Dr Kwaku Afriyie, the Minister-Designate for Environment, Science, Technology and Innovation, has proposed a national conversation on the use of solar energy to provide impetus to the national electrification drive.
He said Ghana, being in the tropics, had a huge potential for solar energy generation.
Appearing before the Appointments Committee of Parliament for vetting for the portfolio, for which President Nana Addo Dankwa Akufo-Addo has nominated him, Dr Afriyie said a national conversation would guide the citizenry on the configuration and where to place wind vanes and solar panels.
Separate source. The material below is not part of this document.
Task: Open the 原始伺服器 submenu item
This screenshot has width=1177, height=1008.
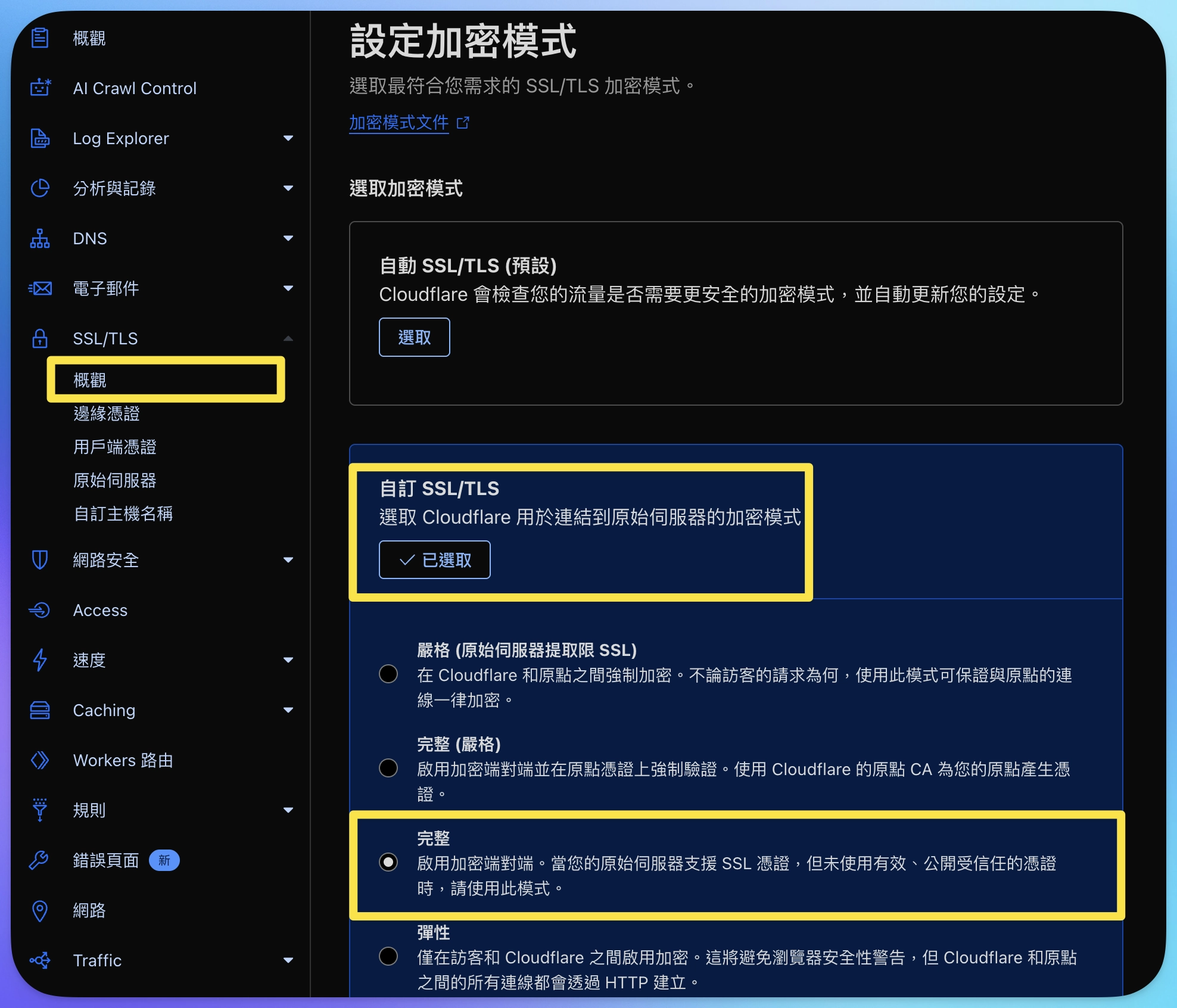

The dependence on more solar energy resources, he said, would also boost the nation’s rural electrification drive.
His proposal was in response to a suggestion by Mr Haruna Iddrisu, the Minority Leader and Deputy Chairman of the Appointments Committee, who wanted to know what measures he would adopt to increase the use of wind vanes to boost solar energy supply in Ghana.
If approved, Dr Afriyie, a Medical Doctor and Farmer, will take over from his predecessor, Prof Kwabena Frimpong Boateng, who handled the ministry in the first term of Akufo-Addo’s administration.
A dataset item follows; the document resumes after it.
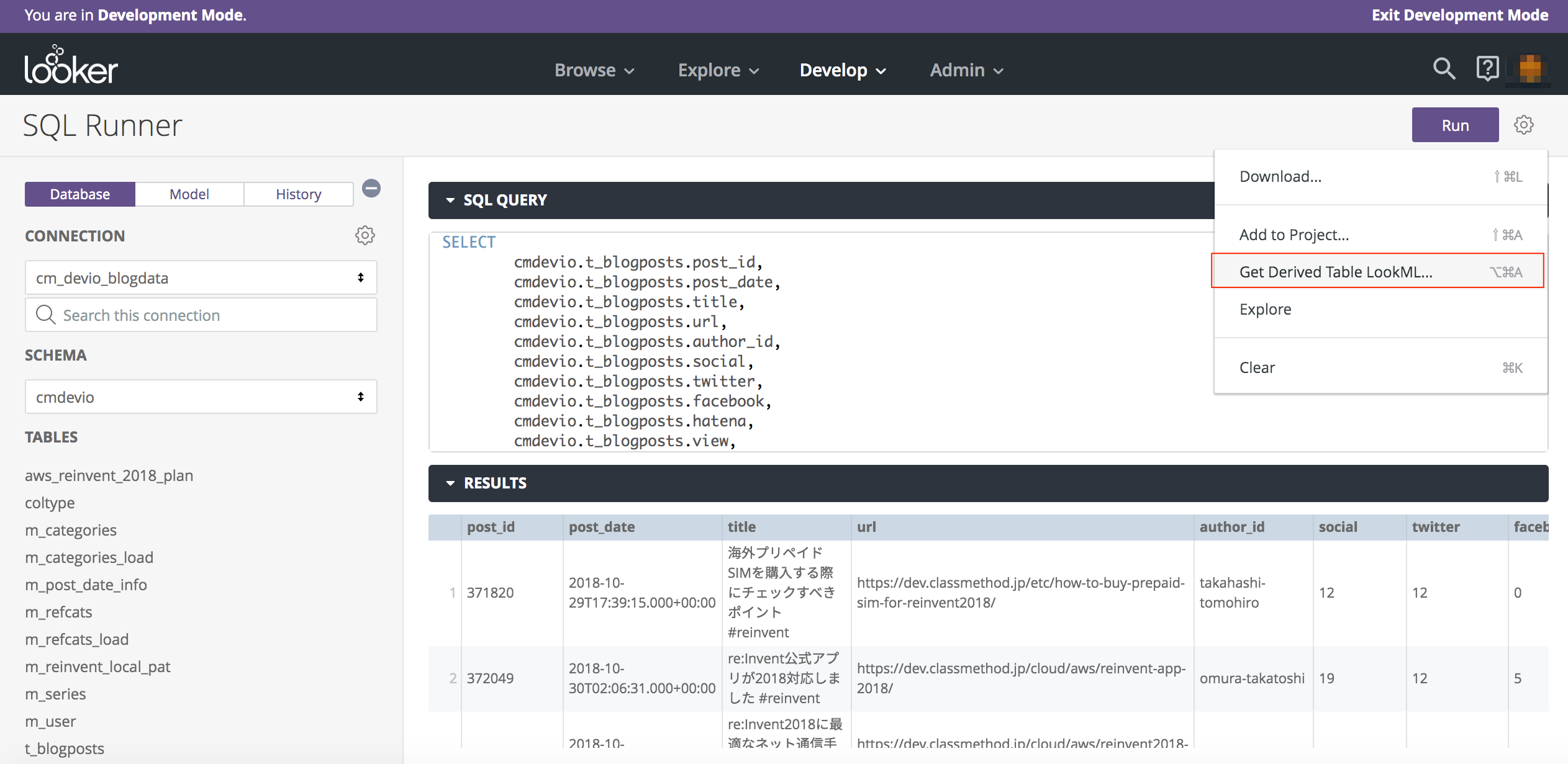
Task: Collapse the SQL QUERY section
Action: click(x=450, y=200)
Dr Afriyie, Member of Parliament for Sefwi Wiawso, who turns 67 on July 7, this year, was once the Minister of Health under former President John Agyekum Kufuor’s administration.
He also served as the Western Regional Minister and later Minister of State in Charge of State Enterprises in the first term of President Akufo-Addo’s Government.
Dr Afriyie announced that a draft policy to guide the exploitation of Ghana’s oil and gas resources was being worked on, promising to bring that legislation to the House if approved.
He agreed to champion the application of research findings to the growth of sweet potatoes, which had very high nutritional values and could be applied in making confectioneries.
Furthermore, he advocated growing more sweet potatoes and the development of taste buds for consumption and export to attract foreign exchange and reduce poverty.
On genetically modified plants, the Minister-designate said existing laws allowed for research for improved varieties of crops, and that the Ministry would encourage research into such plants.
On the moral issues, the Minister-designate said there were moral issues on the use of genetically modified organisms (GMOs), and cautioned that the adoption of GMOs might lead to dependence on foreign organisms alien to the nation’s genetic pool.
It would also change the flora and fauna landscape.
On the encroachment of lands belonging to the Council for Scientific and Industrial Research under the Ministry, Dr Afriyie said the Ministry would apply the law to retrieve encroached lands and protect the rest.